Spotlight on… e-health interventions

Man holding a mobile phone in his hand

What is e-health and m-health?

e-Health involves the use of digital technologies to improve health in a variety of ways including:

  • providing drug-related information with harm reduction advice (e.g. safer use) with or without personalised feedback from professionals and linked with specialised drug services if needed;
  • treating patients with substance use disorders, including comorbidity, via e-health interventions; educating treatment professionals using e-learning modules on therapeutic techniques; and
  • using digital diaries to monitor substance use in persons being treated for substance use disorders.

Digital technologies have also been used, more so during the COVID-19 pandemic, to initiate and maintain contacts with clients, diagnose health conditions and treatment needs, provide or renew prescriptions, and monitor the provision of health interventions to specific clients. 

m-Health is a type of e-health involving the delivery of e-health interventions using mobile phones and similar devices.

What is happening in Europe?

Delivering screening and brief interventions via e-health and m-health applications is a promising innovation for responding to a wide range of substance use problems, in particular, interventions targeted at vulnerable young people.

An EU-funded project established the Click for Support network, which has developed guidelines for the development of e-health interventions. e-Health applications available in Europe use a variety of technologies ranging from simple text-based content display to more advanced interactive functions such as video transmission, geo-tagging and automated personalised feedback.

Three main groups of m-health apps based on primary objectives


M-health apps are aligned along an arrows identifying their main goals from information dissemination to interventions and capacity building

Three main groups of m-health applications related to illicit substance use have been identified:

  • apps disseminating drug-related information and advice;
  • apps providing interventions and support for people who use drugs (including prevention of opioid overdose deaths); and
  • apps for capacity building among health professionals.

Most m-health apps address risk behaviour associated with drugs in general or drug use in specific settings (e.g. nightlife settings). Some drug-specific apps are available for more commonly used drugs such as cannabis.

Examples include:

  • Quit the Shit (QTS) is a German online cannabis withdrawal programme developed for adolescents, aged 15–17 years, who want to reduce or quit their cannabis use. An interactive diary helps them monitor their drug use and a counselling team provides them with tips and personalised feedback to support them in achieving their personal goals.
  • Mobile apps have been developed to provide information and harm reduction advice to young people in nightlife settings. Examples are Psychoactif and Techno+ apps available in French, and the RedAlert app in Dutch.
  • The Dutch substance misuse treatment centre, Jellinek, has developed a ‘blended’ programme called MijnJellinek (MyJellinek) for people who meet the criteria for a substance use disorder diagnosis, which combines an e-health intervention with face-to-face contact with a therapist.
  • The EU-funded Overdose Risk Information Tool (ORION) is an e-health decision support tool for individuals who are at high risk of experiencing a drug overdose. Using a number of questions, the tool calculates an estimate of overdose risk from 0 (lowest) to 100 (highest). The app presents the risk estimate in a visually attractive way, with the aim of facilitating discussion on overdose risk management between people who use drugs and their doctors.

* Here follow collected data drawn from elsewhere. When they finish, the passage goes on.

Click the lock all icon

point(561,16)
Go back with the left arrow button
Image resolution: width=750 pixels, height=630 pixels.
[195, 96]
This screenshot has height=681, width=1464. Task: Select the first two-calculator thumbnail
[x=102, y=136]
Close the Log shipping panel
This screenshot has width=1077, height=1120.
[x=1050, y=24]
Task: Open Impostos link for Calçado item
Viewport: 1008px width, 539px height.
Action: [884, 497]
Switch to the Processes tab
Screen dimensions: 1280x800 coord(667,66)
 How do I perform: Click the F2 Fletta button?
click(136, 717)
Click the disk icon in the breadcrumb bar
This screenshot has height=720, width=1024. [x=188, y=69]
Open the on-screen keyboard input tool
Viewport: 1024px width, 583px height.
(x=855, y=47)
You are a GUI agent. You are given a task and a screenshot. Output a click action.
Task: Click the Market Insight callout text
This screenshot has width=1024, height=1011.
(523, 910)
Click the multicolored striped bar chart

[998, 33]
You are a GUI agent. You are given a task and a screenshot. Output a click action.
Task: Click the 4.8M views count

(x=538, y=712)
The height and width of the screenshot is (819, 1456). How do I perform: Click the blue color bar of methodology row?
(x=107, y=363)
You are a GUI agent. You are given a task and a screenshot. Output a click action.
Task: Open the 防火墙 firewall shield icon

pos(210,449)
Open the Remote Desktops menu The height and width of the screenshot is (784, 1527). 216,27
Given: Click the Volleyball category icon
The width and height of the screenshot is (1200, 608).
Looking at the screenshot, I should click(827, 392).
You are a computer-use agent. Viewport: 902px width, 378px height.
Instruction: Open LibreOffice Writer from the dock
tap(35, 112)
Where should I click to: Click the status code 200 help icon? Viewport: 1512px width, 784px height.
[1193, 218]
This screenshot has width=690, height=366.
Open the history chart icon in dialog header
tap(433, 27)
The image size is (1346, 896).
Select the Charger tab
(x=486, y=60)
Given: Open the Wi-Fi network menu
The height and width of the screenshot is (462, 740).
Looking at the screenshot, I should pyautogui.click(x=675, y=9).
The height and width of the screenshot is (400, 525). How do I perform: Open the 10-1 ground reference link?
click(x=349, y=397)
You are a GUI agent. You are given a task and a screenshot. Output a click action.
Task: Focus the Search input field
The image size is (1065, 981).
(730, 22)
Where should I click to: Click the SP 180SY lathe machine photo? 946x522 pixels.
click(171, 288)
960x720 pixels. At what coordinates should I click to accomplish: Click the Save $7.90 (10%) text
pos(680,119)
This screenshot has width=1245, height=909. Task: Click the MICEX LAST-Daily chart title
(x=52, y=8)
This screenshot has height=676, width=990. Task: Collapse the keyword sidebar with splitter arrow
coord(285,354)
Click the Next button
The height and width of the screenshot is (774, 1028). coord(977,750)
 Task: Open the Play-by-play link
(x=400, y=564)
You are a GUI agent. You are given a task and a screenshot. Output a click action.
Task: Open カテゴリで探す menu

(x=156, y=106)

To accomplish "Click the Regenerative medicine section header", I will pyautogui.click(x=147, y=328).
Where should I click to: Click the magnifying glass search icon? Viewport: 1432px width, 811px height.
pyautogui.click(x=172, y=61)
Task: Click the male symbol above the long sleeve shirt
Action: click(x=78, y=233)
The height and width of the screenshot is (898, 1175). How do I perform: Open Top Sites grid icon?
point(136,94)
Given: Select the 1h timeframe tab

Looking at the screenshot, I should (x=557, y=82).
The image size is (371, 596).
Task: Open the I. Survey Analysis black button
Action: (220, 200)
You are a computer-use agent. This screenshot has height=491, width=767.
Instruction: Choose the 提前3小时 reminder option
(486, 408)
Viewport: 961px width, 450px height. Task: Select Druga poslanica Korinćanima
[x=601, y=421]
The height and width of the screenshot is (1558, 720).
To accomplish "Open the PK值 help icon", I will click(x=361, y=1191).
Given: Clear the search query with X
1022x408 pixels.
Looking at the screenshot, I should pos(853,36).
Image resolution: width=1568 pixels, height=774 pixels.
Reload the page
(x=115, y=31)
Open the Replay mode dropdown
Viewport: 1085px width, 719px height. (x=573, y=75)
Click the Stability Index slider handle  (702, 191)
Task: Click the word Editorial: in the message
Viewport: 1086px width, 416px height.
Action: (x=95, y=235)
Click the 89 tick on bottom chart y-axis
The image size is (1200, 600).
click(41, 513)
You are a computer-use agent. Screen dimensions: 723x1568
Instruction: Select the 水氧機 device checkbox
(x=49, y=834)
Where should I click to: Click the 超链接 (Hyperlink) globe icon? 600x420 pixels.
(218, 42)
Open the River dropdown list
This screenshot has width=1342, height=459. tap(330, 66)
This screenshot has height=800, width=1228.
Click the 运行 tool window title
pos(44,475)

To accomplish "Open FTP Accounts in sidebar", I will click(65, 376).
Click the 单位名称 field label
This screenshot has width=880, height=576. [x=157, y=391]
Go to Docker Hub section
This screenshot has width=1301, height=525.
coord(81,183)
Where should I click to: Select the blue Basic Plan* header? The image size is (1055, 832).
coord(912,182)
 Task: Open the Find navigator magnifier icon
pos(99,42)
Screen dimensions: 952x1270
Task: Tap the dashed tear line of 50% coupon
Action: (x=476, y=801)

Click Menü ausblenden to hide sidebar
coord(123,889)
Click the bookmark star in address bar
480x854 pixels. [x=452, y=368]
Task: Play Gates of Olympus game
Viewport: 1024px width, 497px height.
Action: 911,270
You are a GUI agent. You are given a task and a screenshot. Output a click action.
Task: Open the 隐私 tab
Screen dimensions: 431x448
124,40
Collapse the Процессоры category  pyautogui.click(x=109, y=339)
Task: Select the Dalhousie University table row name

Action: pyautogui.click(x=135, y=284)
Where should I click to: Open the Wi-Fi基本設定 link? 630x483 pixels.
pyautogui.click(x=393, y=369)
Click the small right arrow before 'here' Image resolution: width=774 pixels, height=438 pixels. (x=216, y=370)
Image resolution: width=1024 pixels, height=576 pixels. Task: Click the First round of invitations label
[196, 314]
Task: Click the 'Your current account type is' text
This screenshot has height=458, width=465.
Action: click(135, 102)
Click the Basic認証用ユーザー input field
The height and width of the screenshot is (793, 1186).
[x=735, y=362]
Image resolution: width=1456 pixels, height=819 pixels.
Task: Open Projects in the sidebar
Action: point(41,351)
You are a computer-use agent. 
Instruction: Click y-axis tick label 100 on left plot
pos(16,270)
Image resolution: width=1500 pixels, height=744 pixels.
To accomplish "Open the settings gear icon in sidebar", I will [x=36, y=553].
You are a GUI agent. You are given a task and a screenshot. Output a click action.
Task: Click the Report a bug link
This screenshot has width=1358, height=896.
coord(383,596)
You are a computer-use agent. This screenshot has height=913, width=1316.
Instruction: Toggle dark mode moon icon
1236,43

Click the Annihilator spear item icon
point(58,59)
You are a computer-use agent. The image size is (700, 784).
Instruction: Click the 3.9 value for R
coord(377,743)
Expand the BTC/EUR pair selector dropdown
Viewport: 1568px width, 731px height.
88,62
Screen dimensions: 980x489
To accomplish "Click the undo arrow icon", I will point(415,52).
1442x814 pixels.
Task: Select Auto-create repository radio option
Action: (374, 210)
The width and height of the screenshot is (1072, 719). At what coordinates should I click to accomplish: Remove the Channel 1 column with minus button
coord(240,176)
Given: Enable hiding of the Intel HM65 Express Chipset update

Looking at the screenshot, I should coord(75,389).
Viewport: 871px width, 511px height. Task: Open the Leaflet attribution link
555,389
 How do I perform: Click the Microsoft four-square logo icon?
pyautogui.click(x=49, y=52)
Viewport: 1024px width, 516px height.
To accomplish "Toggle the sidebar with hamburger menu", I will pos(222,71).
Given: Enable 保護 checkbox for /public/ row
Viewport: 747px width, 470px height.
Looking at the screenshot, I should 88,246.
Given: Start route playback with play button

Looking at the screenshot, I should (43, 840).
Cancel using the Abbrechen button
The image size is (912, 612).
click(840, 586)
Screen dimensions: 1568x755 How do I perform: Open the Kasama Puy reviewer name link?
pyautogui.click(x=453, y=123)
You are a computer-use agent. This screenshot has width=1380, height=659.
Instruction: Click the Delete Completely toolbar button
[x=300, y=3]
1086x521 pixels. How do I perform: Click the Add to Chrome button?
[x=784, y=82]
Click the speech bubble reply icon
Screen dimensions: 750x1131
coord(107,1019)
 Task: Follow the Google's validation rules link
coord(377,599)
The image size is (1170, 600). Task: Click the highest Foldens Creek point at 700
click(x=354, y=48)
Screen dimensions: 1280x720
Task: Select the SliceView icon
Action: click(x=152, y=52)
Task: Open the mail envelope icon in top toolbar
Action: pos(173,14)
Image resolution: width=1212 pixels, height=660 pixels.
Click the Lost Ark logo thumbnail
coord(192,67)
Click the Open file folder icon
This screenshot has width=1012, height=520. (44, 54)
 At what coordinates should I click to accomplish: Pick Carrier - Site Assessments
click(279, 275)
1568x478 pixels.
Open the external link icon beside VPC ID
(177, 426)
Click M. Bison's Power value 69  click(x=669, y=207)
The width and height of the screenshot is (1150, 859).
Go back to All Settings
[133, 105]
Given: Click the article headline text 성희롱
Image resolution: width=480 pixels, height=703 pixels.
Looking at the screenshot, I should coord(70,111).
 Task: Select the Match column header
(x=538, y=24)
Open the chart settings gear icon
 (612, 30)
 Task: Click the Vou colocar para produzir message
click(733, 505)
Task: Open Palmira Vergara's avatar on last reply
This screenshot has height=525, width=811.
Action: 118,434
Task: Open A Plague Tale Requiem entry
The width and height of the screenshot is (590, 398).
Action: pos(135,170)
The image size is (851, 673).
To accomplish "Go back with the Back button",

Implications for the future

This is a rapidly developing field, further expanded by the advancement of many existing initiatives and the development of new ones during the COVID-19 pandemic. While the use of digital and mobile platforms for the delivery of appropriate and timely health interventions appears to have great potential, a number of challenges for users, app developers and policymakers exist. The lack of scientific evaluations of drug-related m-health interventions is concerning considering the increasing interest in and availability of such apps. Research into the effectiveness of these interventions is needed, especially among hard-to-reach target populations, such as high-risk youth. Consideration should also be given to how to deliver such interventions in a safe and appropriate manner to those from marginalised communities, like those experiencing homelessness, who may lack reliable access to internet or a smart phone.

Quality management and data security are also important issues. The lack of quality control of the content of these apps available to EU citizens, with no age limits, remains to be addressed. Questions have also been raised about the cross-cultural relevance of m-health applications, especially between the United States and Europe. At the same time, the impact of the EU General Data Protection Regulation, applicable since 2018, may be of particular relevance in a context of fast global development of drug-related m-health apps available to EU citizens.

Advances in technology have also opened up possibilities for continuous, real-time data collection and feedback from smartphones, social media, sensors and self-report. In this context data protection becomes increasingly important, and European-level policy and good practice on data security needs to be further developed and applied to all e-health interventions for people who use drugs.